I'm surprised nobody has mentioned the -exec argument to find, which is intended for this type of use-case, although it will start a process for each matching file name:
find . -type f -name 'xa*' -exec sed -i 's/asd/dsg/g' {} \;
Alternatively, one could use xargs, which will invoke fewer processes:
find . -type f -name 'xa*' | xargs sed -i 's/asd/dsg/g'
Or more simply use the + exec variant instead of ; in find to allow find to provide more than one file per subprocess call:
find . -type f -name 'xa*' -exec sed -i 's/asd/dsg/g' {} +
Better yet:
for i in xa*; do
sed -i 's/asd/dfg/g' $i
done
because nobody knows how many files are there, and it's easy to break command line limits.
Here's what happens when there are too many files:
# grep -c aaa *
-bash: /bin/grep: Argument list too long
# for i in *; do grep -c aaa $i; done
0
... (output skipped)
#
You could use grep and sed together. This allows you to search subdirectories recursively.
Linux: grep -r -l <old> * | xargs sed -i 's/<old>/<new>/g'
OS X: grep -r -l <old> * | xargs sed -i '' 's/<old>/<new>/g'
For grep:
-r recursively searches subdirectories
-l prints file names that contain matches
For sed:
-i extension (Note: An argument needs to be provided on OS X)
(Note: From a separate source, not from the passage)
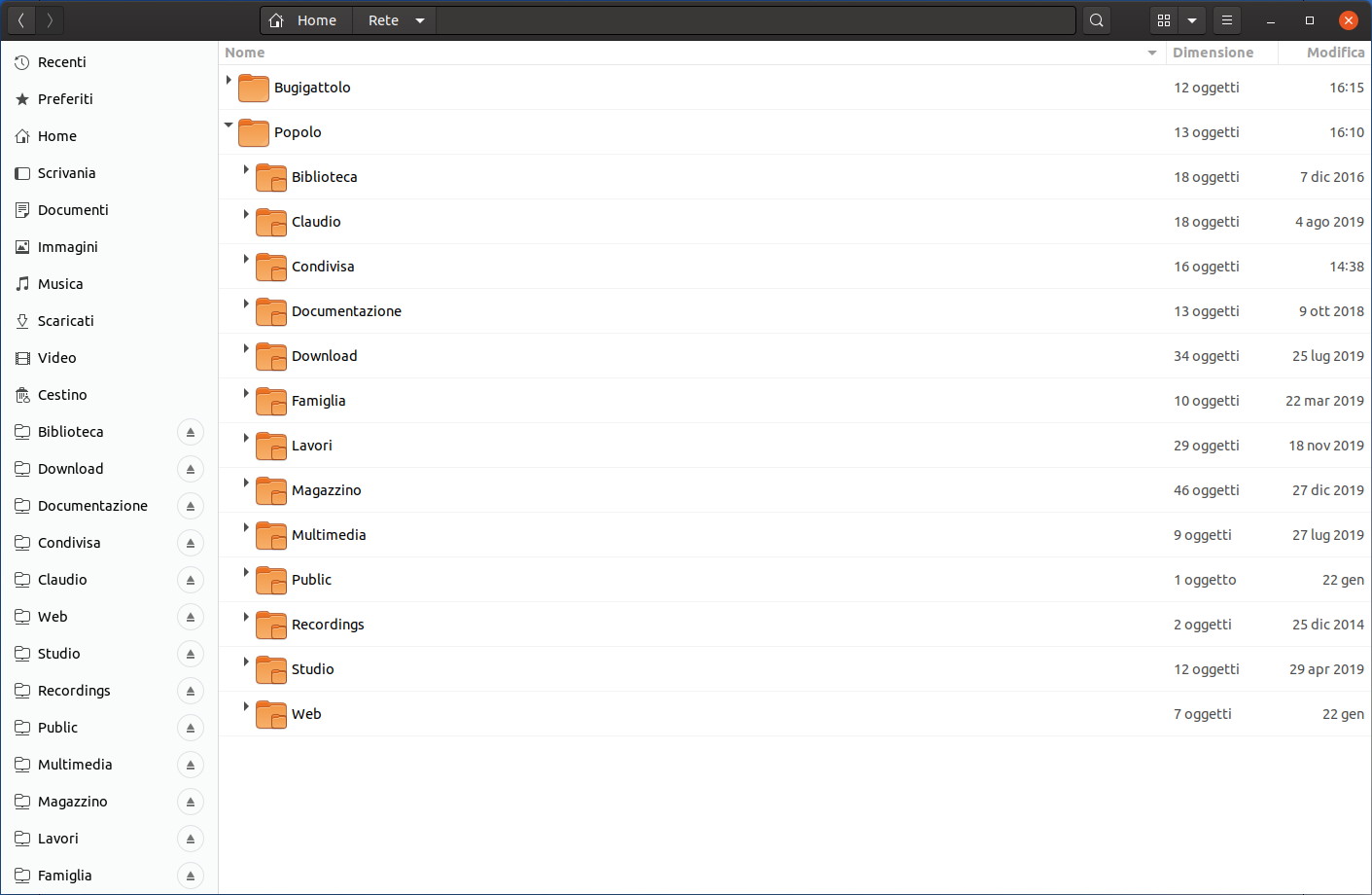The height and width of the screenshot is (895, 1372).
Task: Expand the Bugigattolo folder
Action: (x=229, y=80)
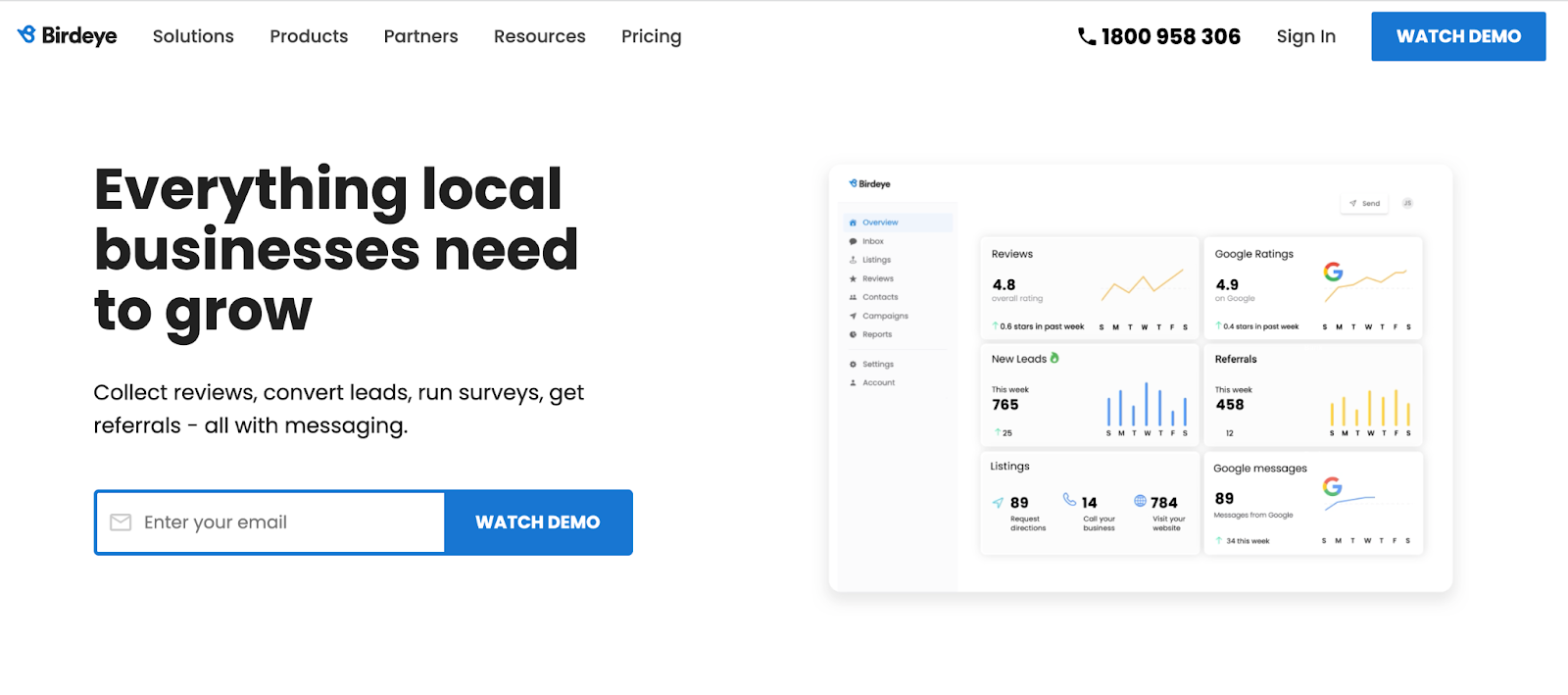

Those commands won't work in the default sed that comes with Mac OS X.
From man 1 sed:
-i extension
Edit files in-place, saving backups with the specified
extension. If a zero-length extension is given, no backup
will be saved. It is not recommended to give a zero-length
extension when in-place editing files, as you risk corruption
or partial content in situations where disk space is exhausted, etc.
Tried
sed -i '.bak' 's/old/new/g' logfile*
and
for i in logfile*; do sed -i '.bak' 's/old/new/g' $i; done
Both work fine.
#PaulR posted this as a comment, but people should view it as an answer (and this answer works best for my needs):
sed -i 's/abc/xyz/g' xa*
This will work for a moderate amount of files, probably on the order of tens, but probably not on the order of millions.
Another more versatile way is to use find:
sed -i 's/asd/dsg/g' $(find . -type f -name 'xa*')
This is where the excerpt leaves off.